Wild dogs in the staff village

We have a group chat on WhatsApp with our neighbours here in the staff village in Letaba. It is convenient to keep each other posted on any sort of emergencies, power outages, or to check if some one needs something from town. We live very remote, and you can’t exactly drive back to town for an hour if you forgot the milk, so it helps if one of the neighbours can pick something up for you. But the group chat is also nice to share interesting sightings close to the staff village. One morning a few months back, I got a message that four wild dogs had killed an impala on the entrance road to the staff village.

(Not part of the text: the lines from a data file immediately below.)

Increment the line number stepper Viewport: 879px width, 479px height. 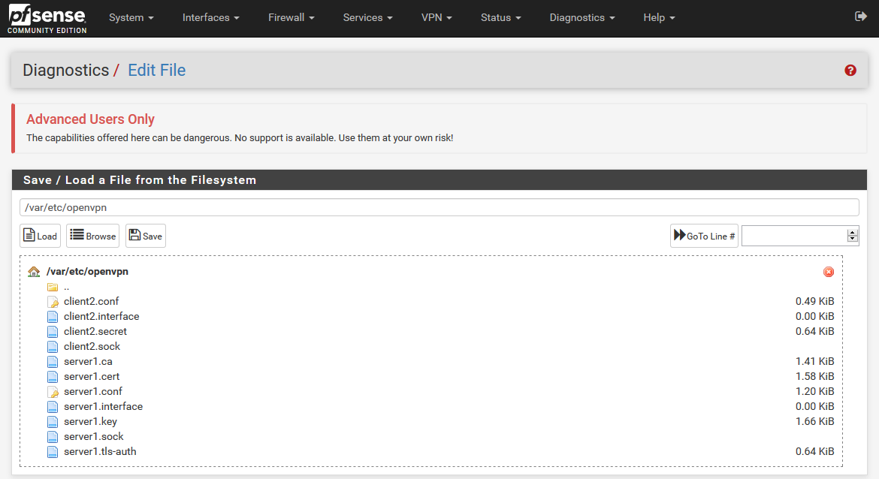click(x=852, y=232)
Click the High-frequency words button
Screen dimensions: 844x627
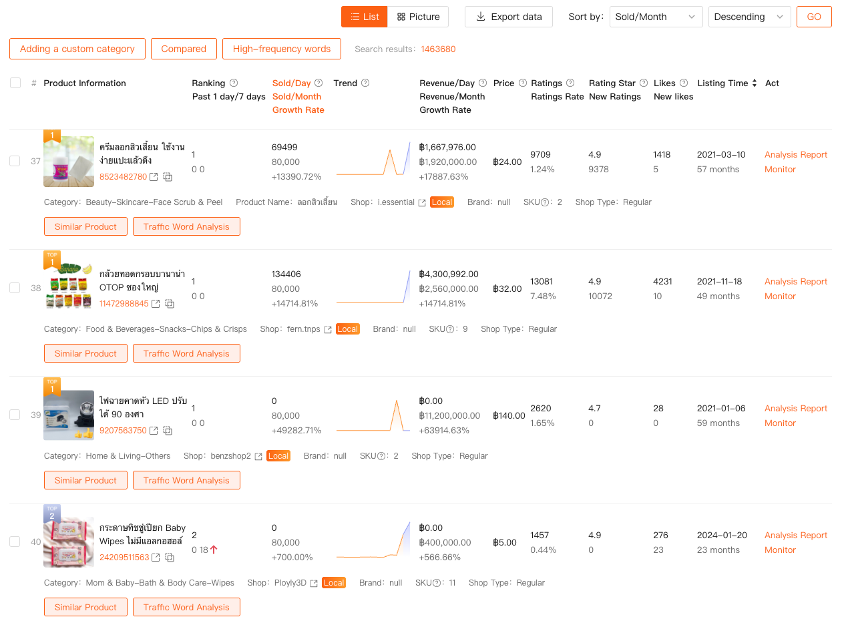(281, 49)

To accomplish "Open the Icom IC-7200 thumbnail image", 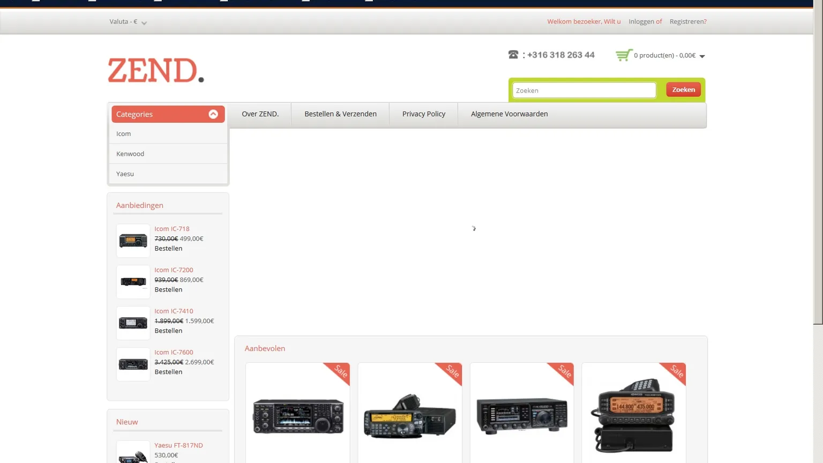I will click(133, 282).
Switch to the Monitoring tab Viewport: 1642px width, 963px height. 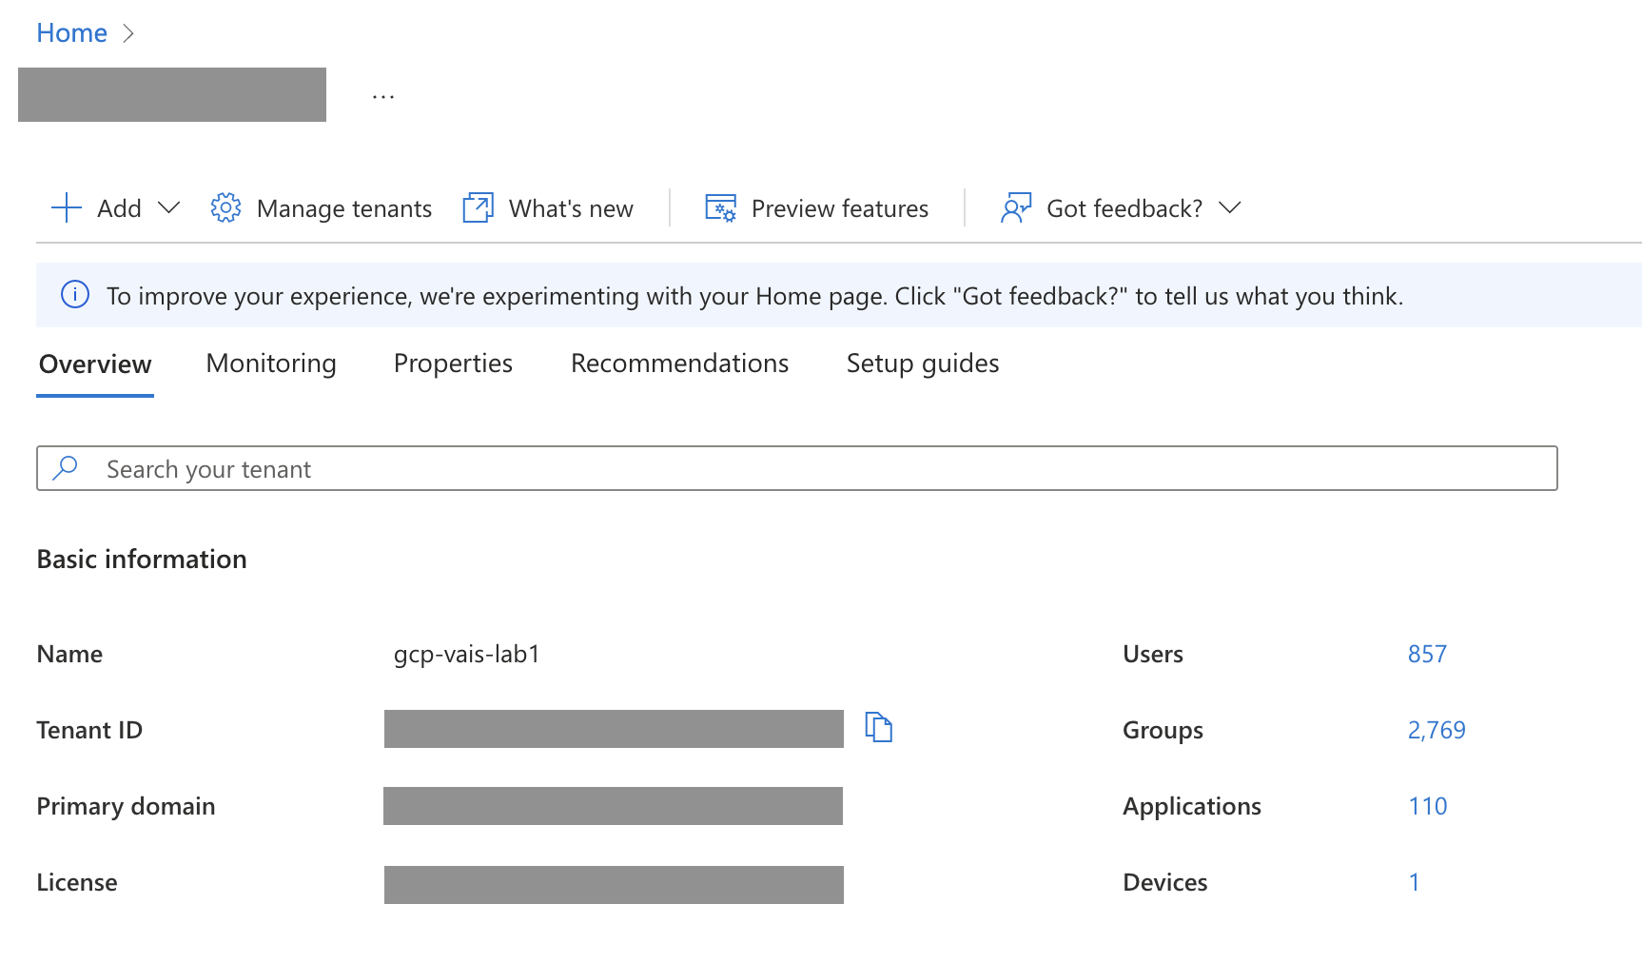(x=270, y=364)
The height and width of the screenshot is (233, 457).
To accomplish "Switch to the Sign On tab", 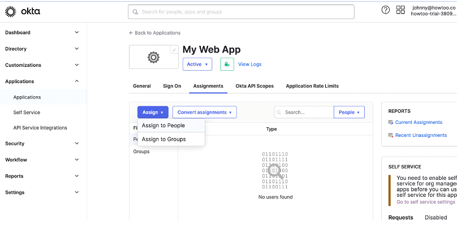I will (x=172, y=86).
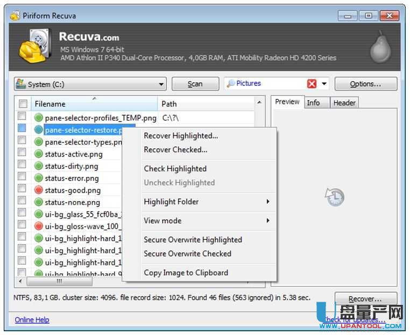Click the red status dot for status-good.png
The image size is (410, 335).
39,190
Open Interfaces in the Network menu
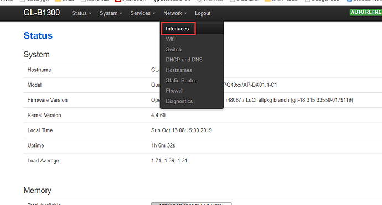Image resolution: width=382 pixels, height=205 pixels. tap(177, 29)
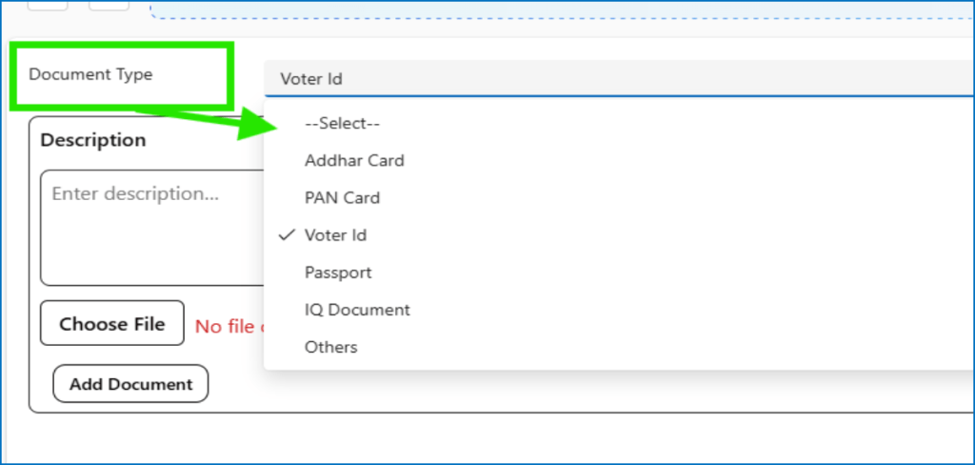The height and width of the screenshot is (465, 975).
Task: Choose Passport from the dropdown list
Action: 338,273
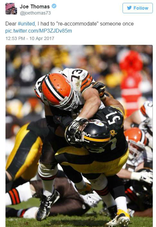Open Joe Thomas's profile avatar

coord(11,9)
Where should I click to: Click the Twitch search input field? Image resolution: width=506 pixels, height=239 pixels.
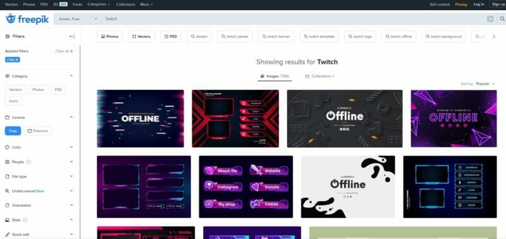coord(293,19)
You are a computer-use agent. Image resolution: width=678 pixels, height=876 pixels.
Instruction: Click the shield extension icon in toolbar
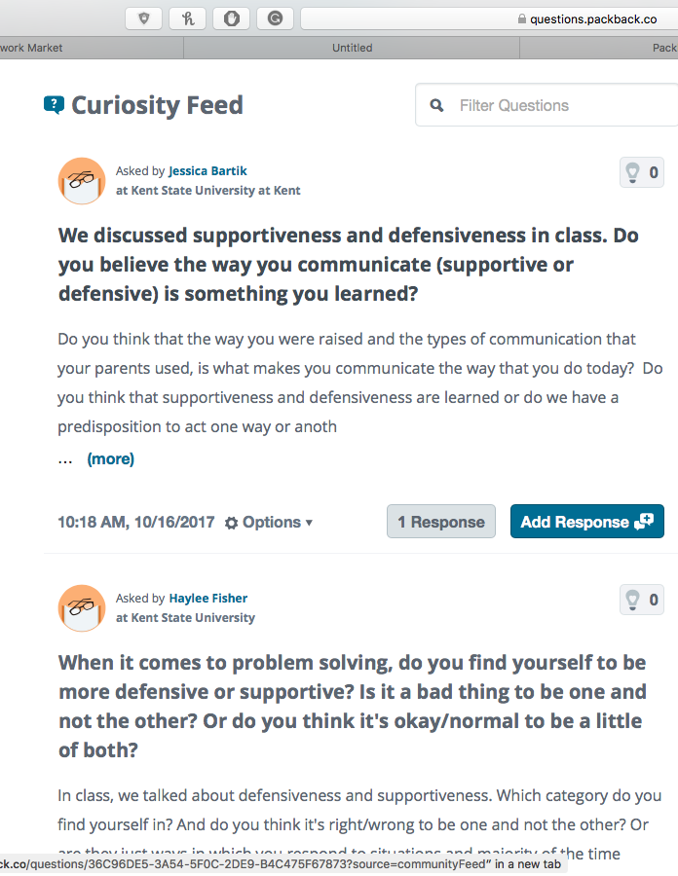143,18
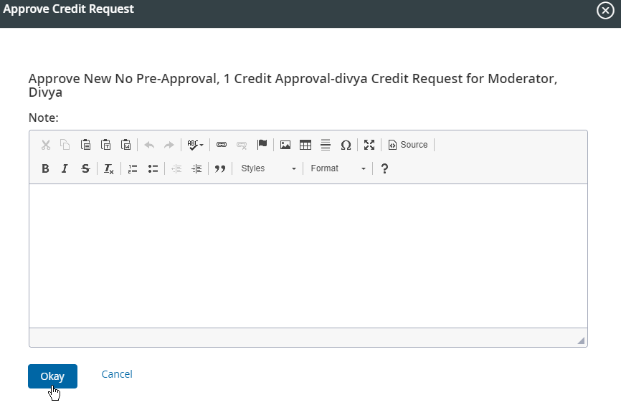The height and width of the screenshot is (410, 621).
Task: Maximize the editor area
Action: (x=369, y=145)
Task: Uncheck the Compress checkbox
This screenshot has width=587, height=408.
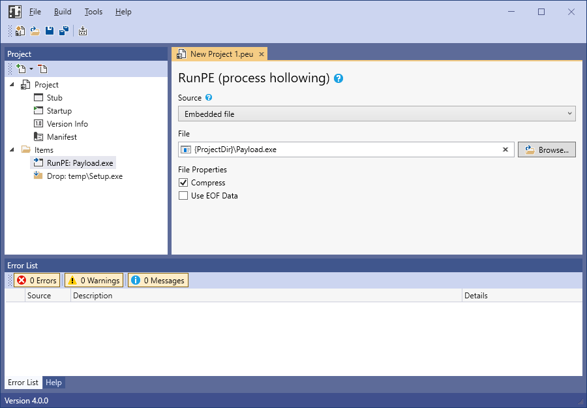Action: click(x=183, y=183)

Now that obviously is an opportunity too good to pass up! So the boys and I dropped what we were doing and got into the car. Excitement all round! My neighbour told us she saw the dogs past the emergency road services buildings. So that is where we were heading. I wondered why there were only four wild dogs. We see a pack quite regularly between Letaba and Phalaborwa. I believe it is called that Phalaborwa pack and they are a lot bigger than just four dogs. Maybe these four split off from the main pack for a bit? Or they started a new pack of their own?


Wild dogs eating impala kill in Letaba staff village
One of the dogs eating their kill

It was just after 7 o’clock and the workers were arriving at the site of the emergency road services. But that did not seem to bother the wild dogs at all, whom we found a mere 100 metres from there! They were right next to the road! The impala that they had caught was almost finished. Only the head and neck were untouched. As well as some of the skin on the side of the ribcage.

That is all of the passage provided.